31. Paragraph 399 and 399A provide:
This paragraph applies where paragraph 398 (b) or (c) applies if –
(a) the person has a genuine and subsisting parental relationship with a child under the age of 18 years who is in the UK, and
(i) the child is a British Citizen; or
(ii) the child has lived in the UK continuously for at least the 7 years immediately preceding the date of the immigration decision;
and in either case
(a) it would be unduly harsh for the child to live in the country to which the person is to be deported; and
(b) it would be unduly harsh for the child to remain in the UK without the person who is to be deported; or

32. With respect to Section 117C and paragraph 398 of the Immigration Rules the key issue here is undue harshness. The law on this is summarised in TD (Albania) [2021] EWCA Civ 619 at [20]ff:
20. In KO (Nigeria), Lord Carnwath, with whom the other members of the Supreme Court agreed, explained the nature of the test of undue harshness:
"23 On the other hand the expression "unduly harsh" seems clearly intended to introduce a higher hurdle than that of "reasonableness" under section 117B(6), taking account of the public interest in the deportation of foreign criminals. Further the word "unduly" implies an element of comparison. It assumes that there is a "due" level of "harshness", that is a level which may be acceptable or justifiable in the relevant context. "Unduly" implies something going beyond that level. The relevant context is that set by section 117C(1), that is the public interest in the deportation of foreign criminals. One is looking for a degree of harshness going beyond what would necessarily be involved for any child faced with the deportation of a parent. What it does not require in my view (and subject to the discussion of the cases in the next section) is a balancing of relative levels of severity of the parent's offence, other than is inherent in the distinction drawn by the section itself by reference to length of sentence…"

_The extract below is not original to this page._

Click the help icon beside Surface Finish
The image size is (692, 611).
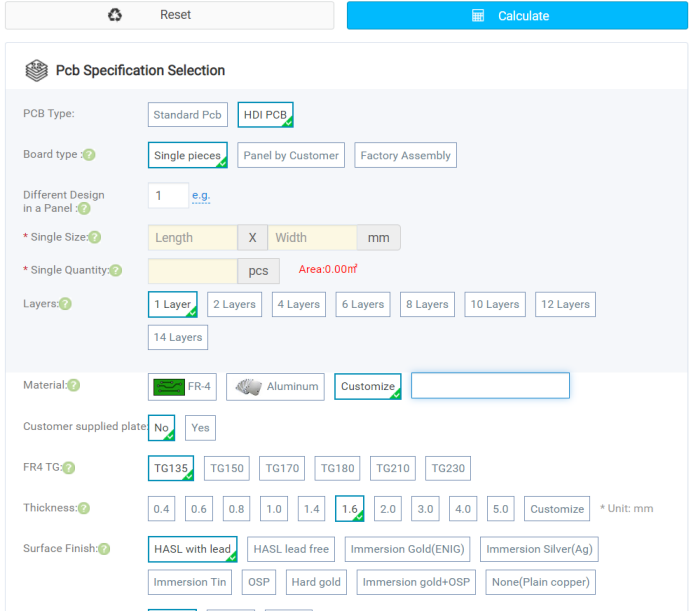pyautogui.click(x=104, y=549)
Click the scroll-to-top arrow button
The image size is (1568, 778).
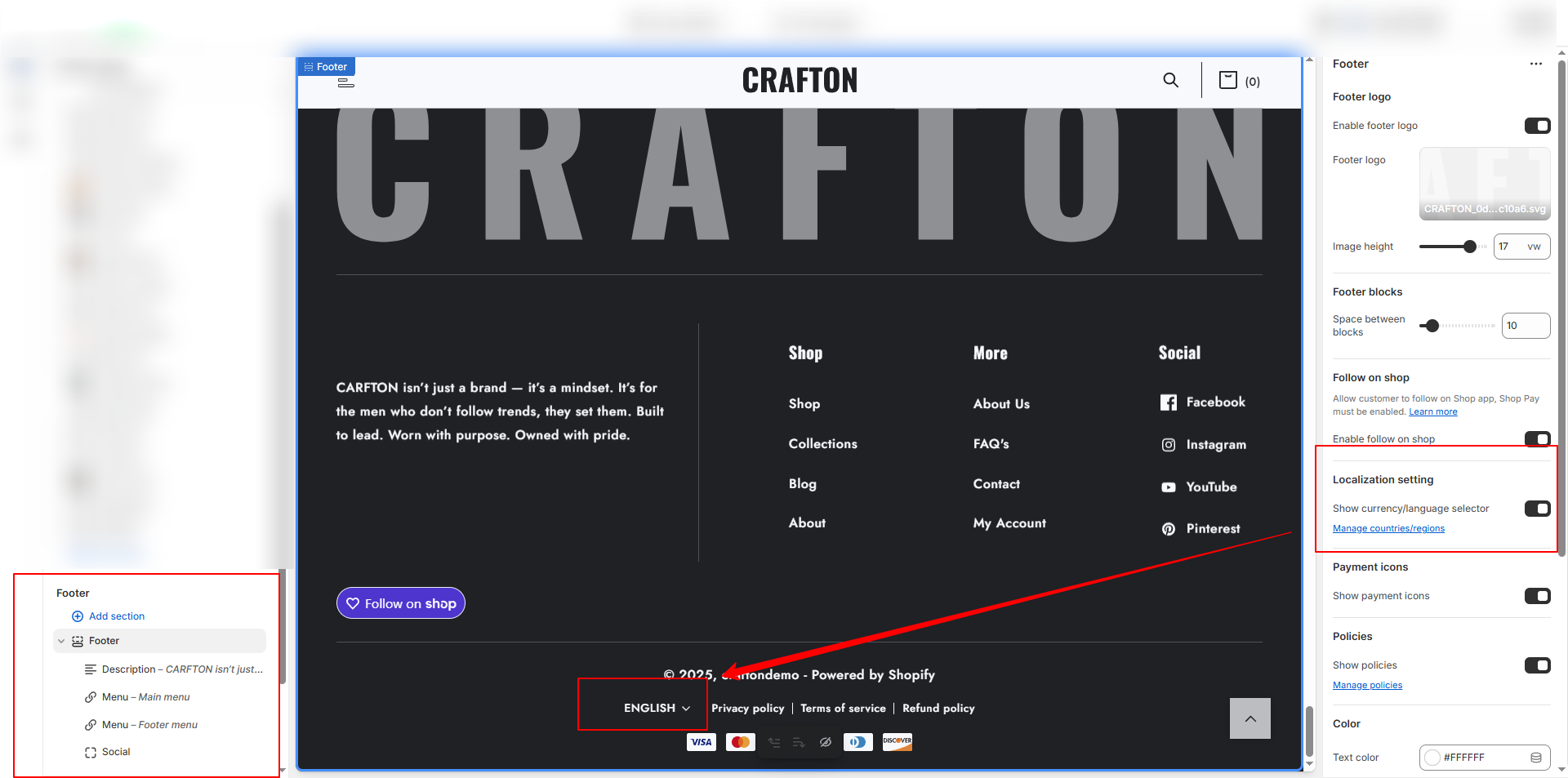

21. The appeals in HA (Iraq) arose from decisions of the Upper Tribunal giving guidance on the application of KO (Nigeria). The decision of this court underlined that what is required in all cases is an informed evaluative assessment of whether the effect of deportation on a child or partner would be unduly harsh in the context of the strong public interest in the deportation of foreign criminals. The leading judgment of Underhill V-P contains these passages:
"51 … The underlying question for tribunals is whether the harshness which the deportation will cause for the partner and/or child is of a sufficiently elevated degree to outweigh that public interest in the deportation of foreign criminals."
"53 … It is inherent in the nature of an exercise of the kind required by section 117C(5) that Parliament intended that tribunals should in each case make an informed evaluative assessment of whether the effect of the deportation of the parent or partner on their child or partner would be "unduly harsh" in the context of the strong public interest in the deportation of foreign criminals; and further exposition of that phrase will never be of more than limited value."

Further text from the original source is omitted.